Nuanced Portrayals and Digital-Age Suspense

Simultaneously, Harder hasn’t authored a rant against the emptiness of the influencer industry. Though it can be gratifying to see CW exploit various online personalities, and a Hitchcockian sense of identification lets us to wish she doesn’t get caught, the filmmaker is somewhat understanding of the major influencer characters. In the first movie, he tapped into the isolation Madison felt during supposedly envy-worthy vacations. In this film, the director appears confident that merely watching Jacob in action will make it clear that he’s peddling snake-oil masculinity to other doofuses; he resists caricaturing the character further. He even gives Jacob a degree of respect through depicting his genuine loyalty to his girlfriend; he’s a hypocrite, yet Ariana is a partner in his double standards, not a victim of it.

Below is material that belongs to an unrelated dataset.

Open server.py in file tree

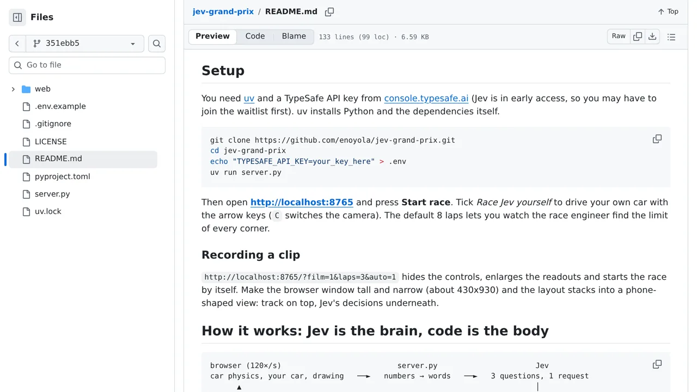tap(52, 194)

The flip side of this balanced approach means it can sometimes appear that he is acknowledging elements of contemporary digital culture without deeply exploring them further. This is particularly evident regarding how he brings AI into the story, a fascinating turn which misses the psychological edge it deserves. The retitled sequel for the film might give devotees of the original hope for a larger-scale escalation, and the film ultimately delivers that, with an appropriately chaotic climax. But before that, it resembles more a polished Alfred Hitchcock movie than an wild-eyed, tech-addled De Palma-style shocker. Influencers’ heavy use of real-world locations might also be what keeps it from coming across like pure nightmare fuel. The world might be saturated with content-churning influencers, digital deception, and self-serving tourism, but reality itself remains present, at least for now.

Christian Johnson
Christian Johnson

A seasoned casino analyst with over a decade of experience in online gaming, specializing in slot machine reviews and player strategy development.